ツタヤ図書館騒動が起きた原因は多々あるが、行政の目論見が大きく外れたことを物語っていることはいうまでもない。だが、公立図書館の民間委託は止まらない。

「東京23区でさえ財政的に厳しい区はたくさんある。地方の市町村はもっと苦しい。自治体の本音としては、図書館を廃止したいと考えているはずです。しかし、図書館は文化施設でもあり教育施設でもあります。廃止には議会の同意が得づらいし、なによりも住民からの反発も大きい。図書館を廃止したら、住民が減ってしまう可能性だってあります。しかし、民間委託なら『図書館がオシャレになる』『使い勝手がよくなる』と宣伝できます。だから、今後も財源の厳しい自治体を中心に図書館の民間委託は進むでしょう」(前出23区職員)

●自治体が書店を支援

公立図書館の民間委託が拡大する一方、地方自治体が書店を運営・支援するという動きも出てきた。

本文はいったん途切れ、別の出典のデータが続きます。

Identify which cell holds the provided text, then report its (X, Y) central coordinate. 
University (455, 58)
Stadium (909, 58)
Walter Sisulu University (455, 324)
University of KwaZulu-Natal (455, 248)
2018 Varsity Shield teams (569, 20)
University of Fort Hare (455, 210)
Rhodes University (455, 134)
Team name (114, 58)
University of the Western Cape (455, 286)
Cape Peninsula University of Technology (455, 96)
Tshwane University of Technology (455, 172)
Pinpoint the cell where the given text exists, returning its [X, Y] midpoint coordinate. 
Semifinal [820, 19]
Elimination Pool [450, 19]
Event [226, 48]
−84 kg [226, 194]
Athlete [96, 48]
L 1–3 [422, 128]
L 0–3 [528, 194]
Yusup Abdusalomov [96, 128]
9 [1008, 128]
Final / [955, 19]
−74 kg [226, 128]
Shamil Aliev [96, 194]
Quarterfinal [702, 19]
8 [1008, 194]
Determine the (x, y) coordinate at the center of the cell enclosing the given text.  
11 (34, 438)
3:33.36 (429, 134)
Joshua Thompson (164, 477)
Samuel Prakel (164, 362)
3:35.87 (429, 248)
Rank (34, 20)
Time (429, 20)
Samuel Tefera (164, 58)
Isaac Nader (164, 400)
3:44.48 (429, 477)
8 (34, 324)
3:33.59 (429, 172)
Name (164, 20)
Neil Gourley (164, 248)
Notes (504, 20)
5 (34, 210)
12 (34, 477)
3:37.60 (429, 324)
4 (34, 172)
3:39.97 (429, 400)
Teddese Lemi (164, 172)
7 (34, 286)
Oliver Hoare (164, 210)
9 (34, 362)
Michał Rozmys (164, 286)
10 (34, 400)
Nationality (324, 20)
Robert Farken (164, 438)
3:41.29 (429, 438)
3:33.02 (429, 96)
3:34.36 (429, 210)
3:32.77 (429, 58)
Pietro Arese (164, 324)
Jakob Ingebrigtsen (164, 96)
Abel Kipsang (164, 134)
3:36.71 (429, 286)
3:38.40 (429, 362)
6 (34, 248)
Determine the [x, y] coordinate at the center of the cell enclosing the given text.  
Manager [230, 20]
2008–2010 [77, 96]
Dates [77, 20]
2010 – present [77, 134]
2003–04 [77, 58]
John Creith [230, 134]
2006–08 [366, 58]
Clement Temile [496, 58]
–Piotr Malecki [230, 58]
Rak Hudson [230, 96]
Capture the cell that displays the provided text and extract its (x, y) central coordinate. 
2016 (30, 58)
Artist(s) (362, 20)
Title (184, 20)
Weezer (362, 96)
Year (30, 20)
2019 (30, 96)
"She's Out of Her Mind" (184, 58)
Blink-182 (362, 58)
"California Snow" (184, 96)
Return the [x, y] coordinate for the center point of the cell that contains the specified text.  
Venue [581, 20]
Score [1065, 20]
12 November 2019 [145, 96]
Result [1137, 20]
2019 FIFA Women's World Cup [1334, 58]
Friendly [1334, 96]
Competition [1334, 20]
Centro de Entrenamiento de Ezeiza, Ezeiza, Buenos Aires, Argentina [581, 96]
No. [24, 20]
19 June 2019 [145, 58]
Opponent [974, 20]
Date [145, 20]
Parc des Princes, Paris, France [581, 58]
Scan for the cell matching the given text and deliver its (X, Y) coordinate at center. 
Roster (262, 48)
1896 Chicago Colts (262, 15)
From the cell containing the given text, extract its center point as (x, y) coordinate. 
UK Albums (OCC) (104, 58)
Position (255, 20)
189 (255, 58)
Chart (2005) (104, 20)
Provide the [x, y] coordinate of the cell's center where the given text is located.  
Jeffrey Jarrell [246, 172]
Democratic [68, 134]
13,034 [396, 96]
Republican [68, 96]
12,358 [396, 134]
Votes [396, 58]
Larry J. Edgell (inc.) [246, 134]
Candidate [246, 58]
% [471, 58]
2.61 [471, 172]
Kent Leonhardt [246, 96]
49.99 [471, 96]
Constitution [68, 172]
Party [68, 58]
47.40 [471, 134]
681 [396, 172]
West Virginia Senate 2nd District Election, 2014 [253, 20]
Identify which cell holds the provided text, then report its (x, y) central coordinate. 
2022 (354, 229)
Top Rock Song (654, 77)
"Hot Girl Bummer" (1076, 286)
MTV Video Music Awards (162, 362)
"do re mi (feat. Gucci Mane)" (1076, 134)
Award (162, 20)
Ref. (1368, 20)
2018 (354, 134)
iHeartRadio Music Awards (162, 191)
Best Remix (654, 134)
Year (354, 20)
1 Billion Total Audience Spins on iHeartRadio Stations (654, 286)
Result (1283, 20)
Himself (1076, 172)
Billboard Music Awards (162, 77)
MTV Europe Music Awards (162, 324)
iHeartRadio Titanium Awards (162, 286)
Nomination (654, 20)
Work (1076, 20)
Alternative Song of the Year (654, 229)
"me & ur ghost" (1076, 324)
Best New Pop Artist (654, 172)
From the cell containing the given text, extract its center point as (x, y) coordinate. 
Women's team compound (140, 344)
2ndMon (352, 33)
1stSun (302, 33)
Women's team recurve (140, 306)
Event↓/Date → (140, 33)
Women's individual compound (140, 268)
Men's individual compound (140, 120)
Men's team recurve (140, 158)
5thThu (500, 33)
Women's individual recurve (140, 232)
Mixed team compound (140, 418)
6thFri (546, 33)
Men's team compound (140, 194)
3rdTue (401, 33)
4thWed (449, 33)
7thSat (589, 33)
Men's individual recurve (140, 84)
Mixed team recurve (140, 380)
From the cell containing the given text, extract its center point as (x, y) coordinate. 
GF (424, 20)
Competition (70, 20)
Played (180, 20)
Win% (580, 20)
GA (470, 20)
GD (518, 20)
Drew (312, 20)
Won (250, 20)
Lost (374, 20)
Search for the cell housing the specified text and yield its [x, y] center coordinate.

現在、ネット通販の台頭や電子書籍の普及によって、街の書店は次々と廃業している。これまで、書店は地域文化の担い手、情報発信拠点などと解されてきた。街の書店とアマゾンでは、品揃えに段違いの差がある。街の書店が品揃えでアマゾンに対抗することは難しく、それゆえに廃業するのは自然な流れでもある。

しかし、ネット通販と比較してリアル店舗の書店には、客の関心外の本が棚にたくさん並び、それらを見てふと気になったり、興味を引かれたりして購入しやすい傾向が強いという指摘もある。一方、流通制度の関係でどの書店でも品揃えが金太郎飴化しやすく、他の業種とは異なり個性を打ち出しにくい。よって差別化が図れず、結局は巨大化で対抗する書店が後を絶たなかった。

しかし、巨大化した書店はベストセラーを販売するだけなので、書店の個性はない。結局は品揃えでアマゾンに太刀打ちできず、敗北を喫する。こうして、街の書店は淘汰され、次々と書店が潰れたことで、書店のない市町村も出てくるようになる。書店のない市町村問題は、一部の自治体から危機と受け止められるようにもなっている。

そうした問題を回避すべく、自治体が出資したり、支援したりする書店も現れている。青森県八戸市では、市が出資した書店「八戸ブックセンター」が16年に開店。八戸市は人口が22万人の都市で、書店がゼロというわけではない。しかし、ベストセラーとは無縁の専門書を扱う書店がないことから、市営書店がオープンすることになった。

また、自治体が出資しているわけではないが、芥川賞作家・柳美里さんが18年4月、「フルハウス」を福島県南相馬市の小高駅近くにオープンさせた。店内には柳さんがセレクトした本が並ぶ。同書店には、東日本大震災からの復興や地域振興といった意図も含まれている。そのため、福島県や南相馬市などの公的機関をはじめ、地元の高校やFM局などが開店準備や運営に協力をしている。

公立図書館が民営化する流れが大きくなるなか、書店が公営化するという相反した現象が起きつつある。